Mes scènes préférées se déroulent entre la mère et le fils. Elle connaît son Jack par coeur et lui dit qu'il se compare trop aux autres, qu'il aime souffrir à outrance, investi de ce complexe de sacrifice. J'ajoute qu'il est sous l'emprise inconsciente de ce jansénisme catholique nord-américain qui persiste dans les mentalités encore aujourd'hui. Les conversations entre Gabrielle-Ange et son Ti-Jean sont plus que plausibles. Ce fils qui a mal grandi, la perte brusque de son frère, alors qu'il n'avait que 4 ans le hante et le paralyse jusqu'aux derniers jours de son existence.

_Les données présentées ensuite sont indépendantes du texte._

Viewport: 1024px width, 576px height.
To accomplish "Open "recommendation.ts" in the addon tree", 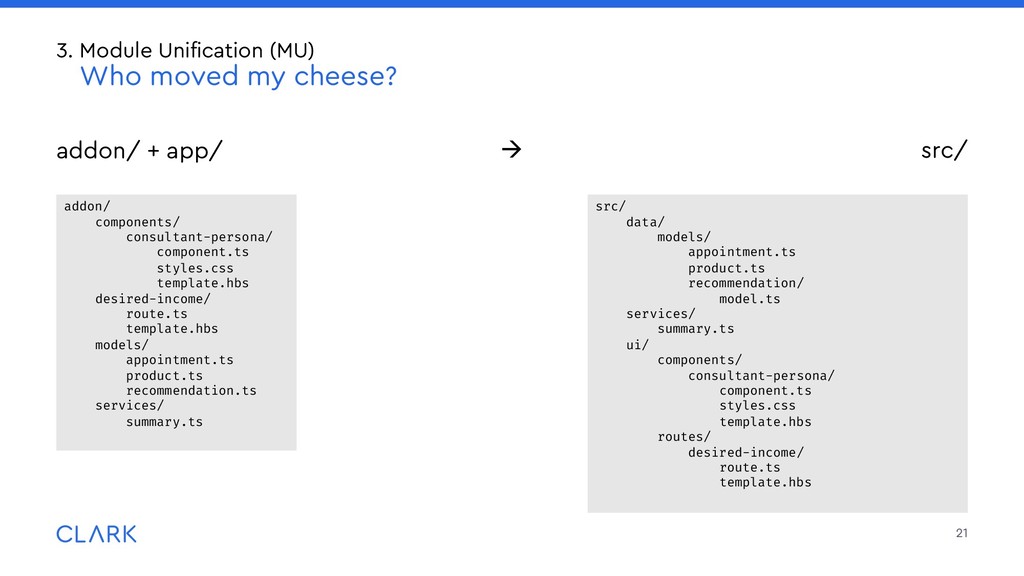I will tap(191, 390).
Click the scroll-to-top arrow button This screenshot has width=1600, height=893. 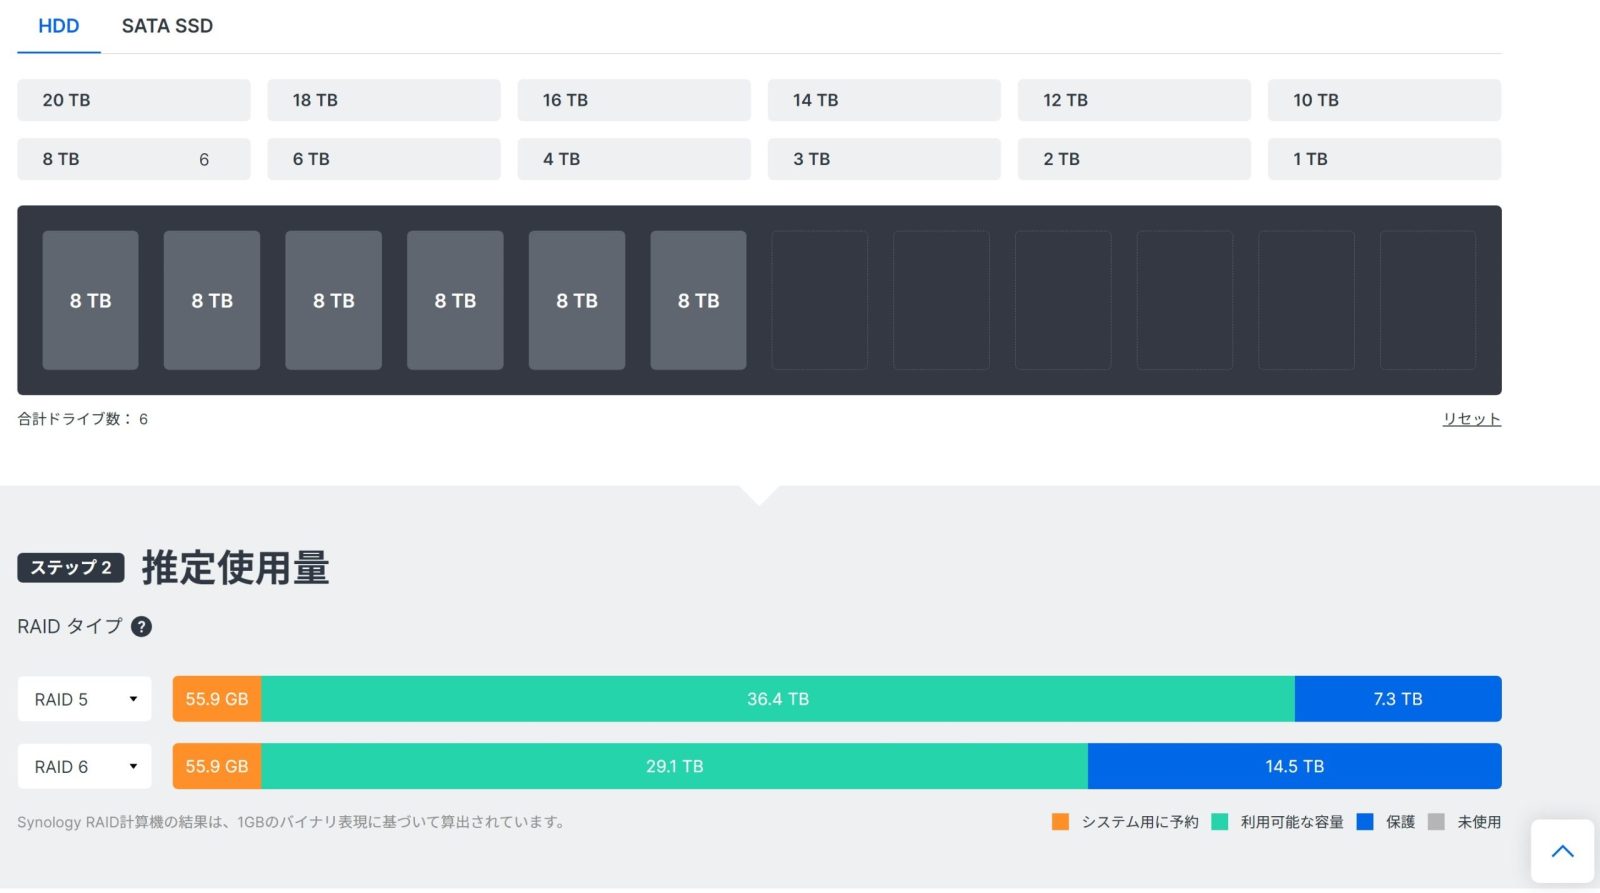tap(1562, 851)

Carolyn, la femme de son meilleur ami Neal le secoue, elle lui explique comment elle souffrait lorsque lui et son mari partaient pour leurs longs voyages la laissant seule. Elle lui laisse un cadeau lui permettant de s'évader de son triste quotidien.
Son frère Gérard descend vers lui pour l'aider à se pardonner. La conversation vient calmer son mal-être. Il est finalement assez en paix pour partir vers ce paradis décrit par son frère. Un paradis où il se dit qu'il a le droit d'entrer.
La mère ne reverra pas son fils en vie. Il s'est éteint sans elle…
C'était la première fois que je lisais un texte de
Pierre Glénat. La justesse des répliques et la profondeur des personnages m'incite à découvrir cet auteur davantage.